On an evening run early into my stay, for example, I found myself at the City Hall at dusk. It was a spectacular sight. The building itself, true to colonial proportions, was imposing and brilliantly lit. To my left, tourists were scuttling into shuttles. To my right, culturally inclined tourists were wading into Symphony Hall for a night with the philharmonic orchestra. Behind me, the San Francisco police department was warming up for their own performance of night-watch — doing that strange peacocking at the waist by holding onto their holsters and rotating their hips.

Ahead of me, “Tent City”. This is the name used to describe San Franciscans who have created homes for themselves under bridges and in the nooks of underused walkways.

I do not know whether the residents themselves call it “Tent City”. Something tells me they do not.

I was scolded by housemates and long-term residents for venturing out late at night into the Tenderloin, the “dodgy” and “drug-afflicted” part of town desperately in need of a “clean-up”.

This reaction, to me, had the familiar ring of our own term signalling difference, “swart gevaar”.

I had also been unmoved to document much of the tourist must-do’s, seen here in point form:

  • The Golden Gate Bridge (it is an engineering feat but it’s also mango-red rather than golden);
  • The Wine Lands (refer to Keeping Up with the Kardashians: Season 9, Episode 2 or Season 14, Episode 15 for accurate depictions);
  • Silicon Valley (a screenshot of your privacy settings on Facebook will do, although the newest Sales force tower is supremely phallic);
  • Row houses (highly googleable, and not likely to show you how many people are squeezed into the kitchen, crying over spent rent); and
  • Alcatraz (like Robben Island) only exists shrouded in a semi-permanent fog some people call “Karl” for no definitive reason.
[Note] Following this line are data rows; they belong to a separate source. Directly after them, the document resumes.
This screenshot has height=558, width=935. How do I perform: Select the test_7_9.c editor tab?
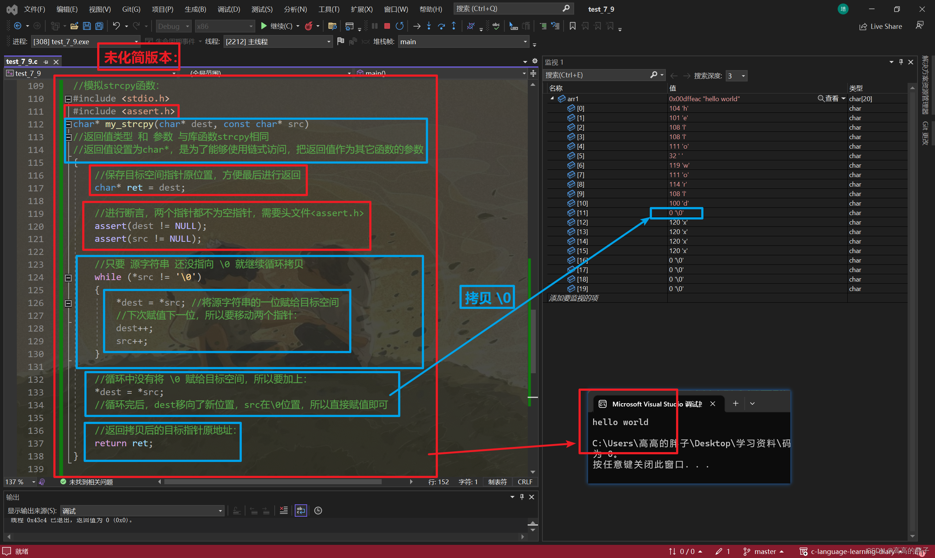(22, 62)
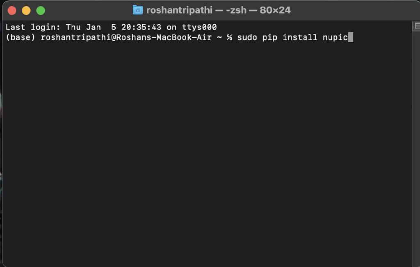Click the vertical scrollbar track
The image size is (420, 267).
(415, 144)
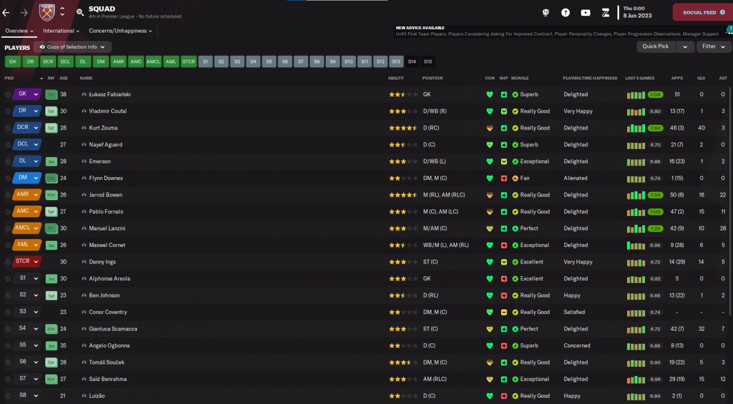The height and width of the screenshot is (404, 733).
Task: Click the West Ham club badge
Action: point(46,12)
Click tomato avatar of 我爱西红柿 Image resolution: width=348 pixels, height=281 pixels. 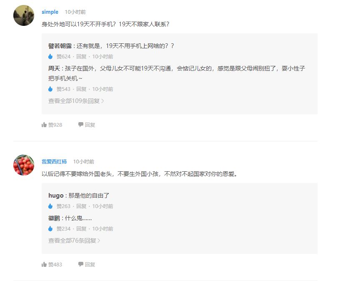coord(24,165)
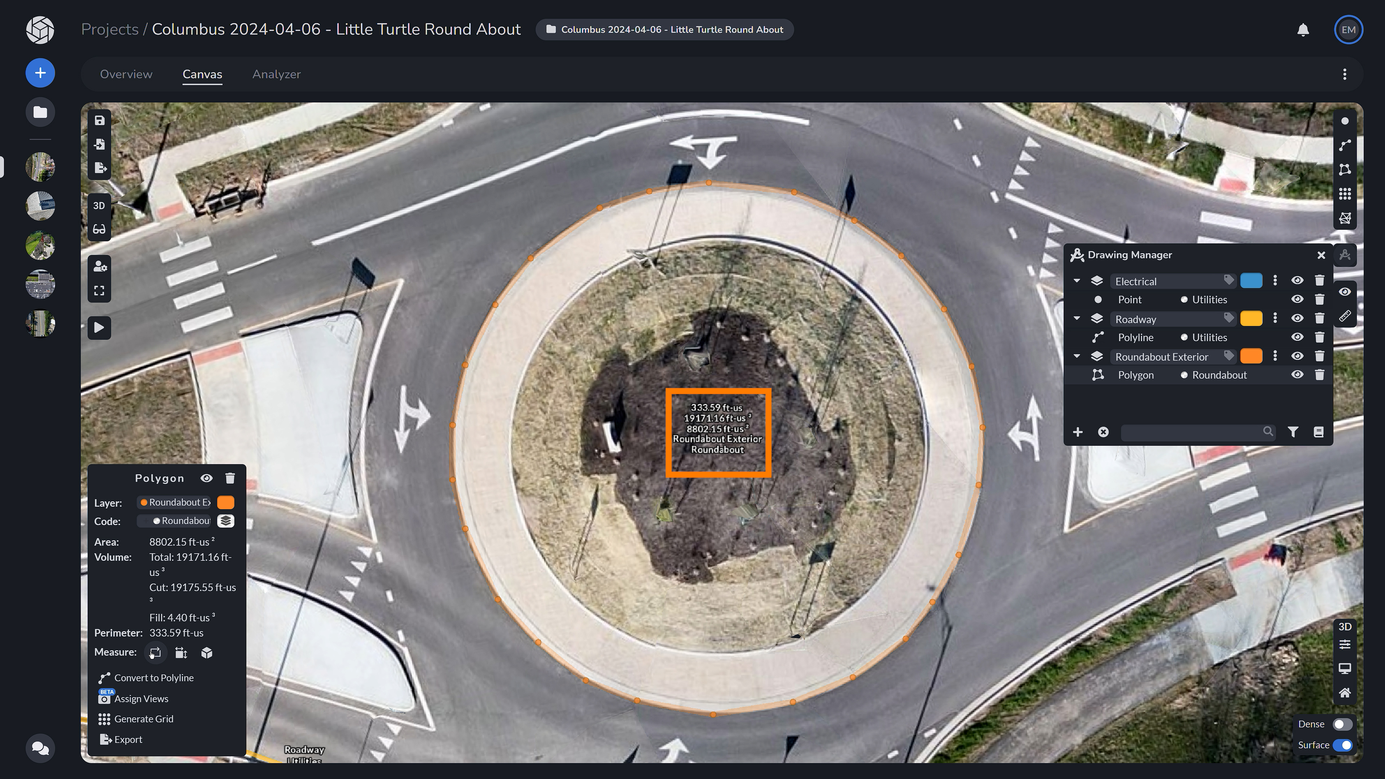Screen dimensions: 1385x779
Task: Open the chat icon at the bottom left
Action: coord(40,748)
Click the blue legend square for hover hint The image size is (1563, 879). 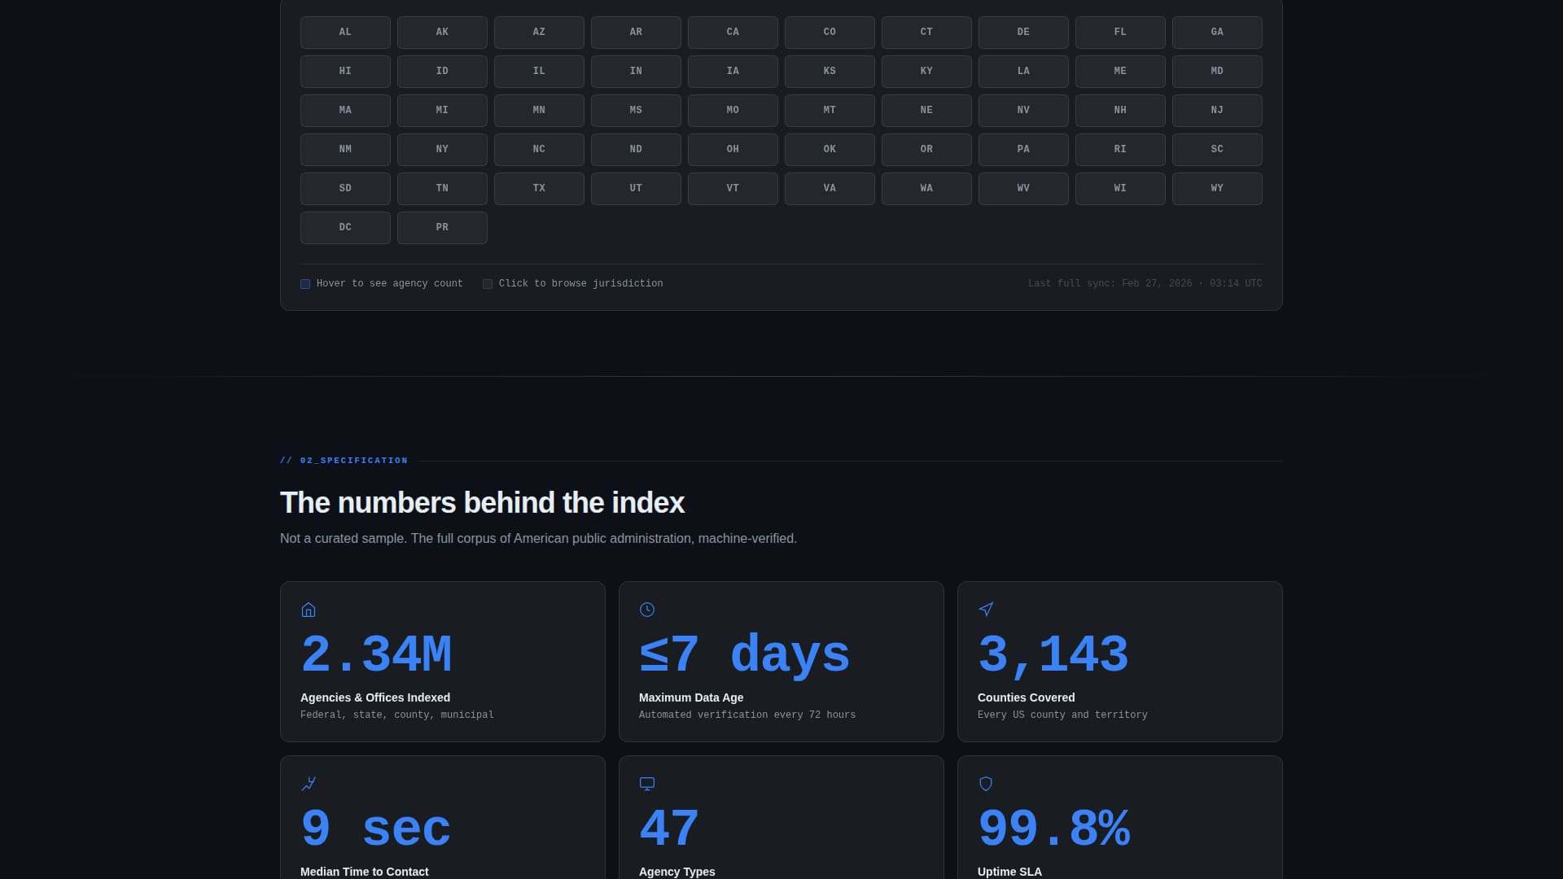pyautogui.click(x=305, y=284)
None of these facts — not the census data, the changing skin tones and languages across the city’s hilly topography, the pungency of burritos and miso soup, or the varying pronunciations of Vietnamese pho — come as close to revealing the nature of the city to me as its soundscape.

Beyond the swooshing of North Face and Patagonia puffer jackets that blanketed the (very) windy city, I found myself drawn to what people were saying and how they were saying it.

In documenting some of it, it is no more or less intrusive than pointing a camera at it. But I console myself with the knowledge that it was the patterns and themes — the rhythm of the city — I was listening for. That rhythm, I learned, is best described as a washing machine on a gentle but furious spin cycle. I cannot exactly dance to it, but I can certainly strive toward a Jetsons-like life with it.

Cases in point:

“The housemate seemed to have the right ratio of privacy to friendliness,” said a daughter leading her parents on a university housing hunt, adding that “optimising for personal space is, like, make or break”.

Then there was the friend of a housemate who complained about struggling to “optimise the proximity of housing to good restaurants”.

And my personal favourite, heard in passing: “I’m just trying to optimise for an ideal sleep cycle.”

These are not the words of technology entrepreneurs or venture capitalists now synonymous with San Francisco itself. They are the words of residents deeply embedded in a culture now so data driven, so codified and so vindicated in reducing life itself to a quantifiable daily dosage of a scientifically developed meal replacement named Soylent.

Had it not been for a newfound family of friends I was welcomed into — trading dystopian milkshakes for home-cooked meals — it would be hard not to laugh at it all.

The giggles helped us to avoid crying, all while trying desperately to figure out how to reconfigure this live-action version of Sim City under San Francisco’s Uberfied leadership into something liveable, rather than optimal.